§ **EXTRACT TO READ**:
────────

A whole matrix of subliminal factors shapes your experience of any single bottle of wine - your mood, the food, the company, the context, the price, a wine country's cachet, the cellar's reputation, a sommelier's advice, the label/packaging, advertising hype, media exposure .
What makes the matrix so unpredictable is that most consumers experience a wine at a great distance - without ever visiting its source. If you've tasted a wine in situ, you're likely to recognise the product on the shelf - and to buy a bottle that will bring back memories of a visit to the winelands. Most wine and spirits advertising attempt to communicate a unique sense of place by romancing the heritage, the individual history and the origin in the imagery - no matter how high-volume the brand.
Wine tourism, generic national campaigns and wine shows all help to build an image of quality, value and origin. Sometimes a taste of the wines precedes a visit to the winery. A warm encounter with a wine or winemaker at a wine show leads to a standing invitation, and you eventually pay a visit to the cellar door - with high expectations. That's how I found myself in the vineyards in the shadow of the Du Toitskloof with Kobus Deetlefs on a visit 'oor die berg' to Breedekloof last year.
With vineyards planted along a riverbed winding through the kloofs, Deetlefs has a really wild, frontier feel - despite being on the outskirts of the village of Rawsonville. According to legend, a rebellious soldier called Deetlefs was thrown overboard at Saldanha Bay in 1822 - and one of his sons eventually made his way into the interior to take up farming here in 1863, six generations ago. Wines from these remote vineyards are exported all over Europe today under the Stonecross brand - a range of mostly dual varietal wines also served as the in-flight house-wine on BA/Comair.

────────

§ **INPUT DATA**:
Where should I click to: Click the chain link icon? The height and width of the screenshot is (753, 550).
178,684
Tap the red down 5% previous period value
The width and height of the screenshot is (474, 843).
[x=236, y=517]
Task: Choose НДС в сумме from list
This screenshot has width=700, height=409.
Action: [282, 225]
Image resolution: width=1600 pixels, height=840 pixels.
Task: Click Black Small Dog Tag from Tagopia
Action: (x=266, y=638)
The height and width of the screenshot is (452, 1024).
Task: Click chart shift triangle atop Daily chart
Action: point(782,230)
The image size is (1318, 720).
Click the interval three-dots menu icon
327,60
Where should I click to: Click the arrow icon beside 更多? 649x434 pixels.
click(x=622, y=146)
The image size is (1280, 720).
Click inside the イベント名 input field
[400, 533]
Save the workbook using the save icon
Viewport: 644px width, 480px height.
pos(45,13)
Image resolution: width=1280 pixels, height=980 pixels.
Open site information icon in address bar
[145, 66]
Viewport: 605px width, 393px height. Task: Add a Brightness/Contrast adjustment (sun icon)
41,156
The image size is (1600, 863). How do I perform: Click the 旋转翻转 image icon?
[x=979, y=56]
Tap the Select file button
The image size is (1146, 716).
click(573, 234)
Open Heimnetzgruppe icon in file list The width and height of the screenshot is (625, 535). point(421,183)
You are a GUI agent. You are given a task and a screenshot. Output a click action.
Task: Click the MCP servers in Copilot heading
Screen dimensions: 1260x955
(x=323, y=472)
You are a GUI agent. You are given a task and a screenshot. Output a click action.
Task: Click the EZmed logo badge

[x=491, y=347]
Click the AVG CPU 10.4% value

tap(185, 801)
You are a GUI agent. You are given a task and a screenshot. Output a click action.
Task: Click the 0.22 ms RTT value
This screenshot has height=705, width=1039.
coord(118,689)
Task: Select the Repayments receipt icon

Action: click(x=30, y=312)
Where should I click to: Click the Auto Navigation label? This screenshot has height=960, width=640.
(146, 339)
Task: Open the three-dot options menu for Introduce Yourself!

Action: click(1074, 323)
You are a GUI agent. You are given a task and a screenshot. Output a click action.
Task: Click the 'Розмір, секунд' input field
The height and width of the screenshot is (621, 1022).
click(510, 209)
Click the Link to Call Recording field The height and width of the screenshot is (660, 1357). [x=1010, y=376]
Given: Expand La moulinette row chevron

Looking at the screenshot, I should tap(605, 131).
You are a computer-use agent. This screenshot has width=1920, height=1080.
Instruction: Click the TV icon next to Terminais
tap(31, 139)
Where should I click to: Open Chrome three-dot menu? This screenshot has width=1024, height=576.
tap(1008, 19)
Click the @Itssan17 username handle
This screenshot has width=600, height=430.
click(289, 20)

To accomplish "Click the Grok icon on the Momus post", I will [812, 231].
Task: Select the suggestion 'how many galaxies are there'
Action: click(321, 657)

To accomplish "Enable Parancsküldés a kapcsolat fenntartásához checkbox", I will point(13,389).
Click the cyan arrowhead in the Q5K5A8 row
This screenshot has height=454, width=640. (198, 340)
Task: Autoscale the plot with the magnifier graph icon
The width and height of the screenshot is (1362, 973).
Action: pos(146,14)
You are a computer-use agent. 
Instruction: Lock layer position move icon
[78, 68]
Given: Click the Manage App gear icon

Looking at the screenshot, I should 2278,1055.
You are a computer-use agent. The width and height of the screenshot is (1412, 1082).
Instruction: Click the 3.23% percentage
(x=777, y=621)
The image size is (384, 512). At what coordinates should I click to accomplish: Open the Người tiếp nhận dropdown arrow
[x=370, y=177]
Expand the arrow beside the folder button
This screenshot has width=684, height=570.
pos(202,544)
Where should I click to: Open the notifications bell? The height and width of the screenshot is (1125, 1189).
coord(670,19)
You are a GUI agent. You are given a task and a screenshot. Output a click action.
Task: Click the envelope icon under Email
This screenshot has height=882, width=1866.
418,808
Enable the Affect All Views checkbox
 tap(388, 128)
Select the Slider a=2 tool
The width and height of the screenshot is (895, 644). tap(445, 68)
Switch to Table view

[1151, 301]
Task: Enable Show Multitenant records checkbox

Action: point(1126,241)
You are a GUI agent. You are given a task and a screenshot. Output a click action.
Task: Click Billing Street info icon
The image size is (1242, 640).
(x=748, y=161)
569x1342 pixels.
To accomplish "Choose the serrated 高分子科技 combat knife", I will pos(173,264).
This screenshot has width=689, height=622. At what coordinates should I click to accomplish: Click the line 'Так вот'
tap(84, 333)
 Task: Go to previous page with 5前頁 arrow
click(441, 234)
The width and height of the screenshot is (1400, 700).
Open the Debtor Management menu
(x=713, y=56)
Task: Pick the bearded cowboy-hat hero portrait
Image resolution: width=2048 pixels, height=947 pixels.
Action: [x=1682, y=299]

────────

§ **EXERCISE GOAL**:
Put the sentence "Sometimes a taste of the wines precedes a visit to the winery." from the text on wine and its sense of place into Spanish. You won't need the rows for this.

§ **TASK SOLUTION**:
A veces, probar los vinos precede a una visita a la bodega.